= R K Hegde =

Indian academic

Dr Ramachandra Kuppayya Hegde (9 July 1931 in Uttara Kannada - 20 July 1991) was an Indian academic and the second Vice Chancellor of University of Agricultural Sciences, Dharwad.

== Education ==
Hegde completed his early education in Kekkar school, where he topped the Bombay state matriculation exam. In college he completed his B.Sc. degree in agriculture and M.Sc. in plant pathology. He went in 1961 to Ohio State University for an M.S. in plant pathology. He joined the Indian Agricultural Research Institute in New Delhi and obtained a Ph.D. with a gold medal under the able guidance of R. L. Munjal. He conclusively proved the serodiagonistic test which could be used in identification of physiologic races of Colletotrichum lindemuthainum.

== Career ==
Hegde worked as an agricultural demonstrator and lecturer from 1956 to 1960. He served as assistant mycologist at the Department of Horticulture at Research Station Chettalli from 1962 to 1967. After that he joined the University of Agricultural sciences as assistant professor of plant pathology at the College of Agriculture Dharwad, where he was later promoted to associate professor of plant pathology. In 1969 he became a professor of plant pathology.

He served in various committees. Member of ICAR Committee constituted to survey the beetle vine diseases. He served as member of selection and screening committees of Agricultural Scientists recruitment board. Hegde represented India in international symposia and visited the United States, New Zealand and Australia as a visiting professor. He guided 10 PhD students and over 30 M.Sc. students in plant pathology.

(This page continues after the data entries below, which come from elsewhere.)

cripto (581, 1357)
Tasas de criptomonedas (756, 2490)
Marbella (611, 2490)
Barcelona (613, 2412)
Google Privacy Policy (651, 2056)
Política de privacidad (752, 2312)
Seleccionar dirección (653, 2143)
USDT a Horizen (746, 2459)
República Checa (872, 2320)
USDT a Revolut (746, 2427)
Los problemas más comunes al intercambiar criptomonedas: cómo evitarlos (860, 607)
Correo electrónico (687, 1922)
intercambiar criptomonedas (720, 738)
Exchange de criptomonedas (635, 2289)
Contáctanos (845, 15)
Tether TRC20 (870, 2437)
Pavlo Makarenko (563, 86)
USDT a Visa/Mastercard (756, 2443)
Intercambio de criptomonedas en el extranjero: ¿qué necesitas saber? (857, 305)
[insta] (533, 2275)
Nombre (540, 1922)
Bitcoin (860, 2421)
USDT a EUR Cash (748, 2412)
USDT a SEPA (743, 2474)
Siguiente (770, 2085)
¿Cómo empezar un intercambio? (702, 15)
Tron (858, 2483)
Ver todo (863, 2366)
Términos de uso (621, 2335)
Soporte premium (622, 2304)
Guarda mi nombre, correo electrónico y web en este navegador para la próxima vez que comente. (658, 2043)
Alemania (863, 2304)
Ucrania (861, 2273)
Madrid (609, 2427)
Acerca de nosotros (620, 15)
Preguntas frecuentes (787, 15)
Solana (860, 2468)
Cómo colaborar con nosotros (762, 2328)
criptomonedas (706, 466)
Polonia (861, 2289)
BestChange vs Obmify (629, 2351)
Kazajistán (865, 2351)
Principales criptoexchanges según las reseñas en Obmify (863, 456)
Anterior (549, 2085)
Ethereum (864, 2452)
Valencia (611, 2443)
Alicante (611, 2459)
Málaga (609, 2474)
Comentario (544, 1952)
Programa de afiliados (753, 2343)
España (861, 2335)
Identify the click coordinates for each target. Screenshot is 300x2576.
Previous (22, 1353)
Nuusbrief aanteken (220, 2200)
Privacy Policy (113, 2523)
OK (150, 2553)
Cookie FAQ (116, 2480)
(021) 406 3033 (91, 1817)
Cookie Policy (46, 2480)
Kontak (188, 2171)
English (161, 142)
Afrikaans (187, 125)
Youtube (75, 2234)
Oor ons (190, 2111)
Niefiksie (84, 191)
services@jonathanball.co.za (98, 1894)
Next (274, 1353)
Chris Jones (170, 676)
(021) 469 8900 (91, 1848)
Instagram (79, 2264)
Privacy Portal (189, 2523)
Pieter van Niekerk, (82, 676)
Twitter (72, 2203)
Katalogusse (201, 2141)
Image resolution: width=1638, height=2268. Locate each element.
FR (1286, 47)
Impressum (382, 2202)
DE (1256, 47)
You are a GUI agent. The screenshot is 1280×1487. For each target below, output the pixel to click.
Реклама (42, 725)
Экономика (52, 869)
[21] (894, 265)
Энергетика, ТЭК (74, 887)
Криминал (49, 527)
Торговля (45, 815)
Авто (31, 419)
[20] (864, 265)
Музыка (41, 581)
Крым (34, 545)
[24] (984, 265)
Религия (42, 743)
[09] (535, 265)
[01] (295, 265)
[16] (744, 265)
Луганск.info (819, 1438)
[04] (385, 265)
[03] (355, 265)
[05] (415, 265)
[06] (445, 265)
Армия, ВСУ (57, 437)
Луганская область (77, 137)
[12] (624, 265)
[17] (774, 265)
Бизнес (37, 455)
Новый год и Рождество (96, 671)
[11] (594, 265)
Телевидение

Hegde served as head of the Department of Plant Pathology of University of Agricultural sciences from 1978 onwards and as head, Division of Plan and Soils of UAS Bangalore. He was promoted to director of instruction at the College of Agriculture Dharwad from 1982 to 1987 and director of postgraduate studies in 1987. He them became the vice chancellor of University of Agricultural Sciences from November 1989 till his death on 20 July 1991.

== Legacy ==
Hegde worked in diverse fields of Plant Pathology. He published over 200 scientific papers on physiology, epidemiology and integral management of fungal eases of plants which were published in Indian and international journals of repute.

An annual RK Hegde memorial lecture is organised at the college.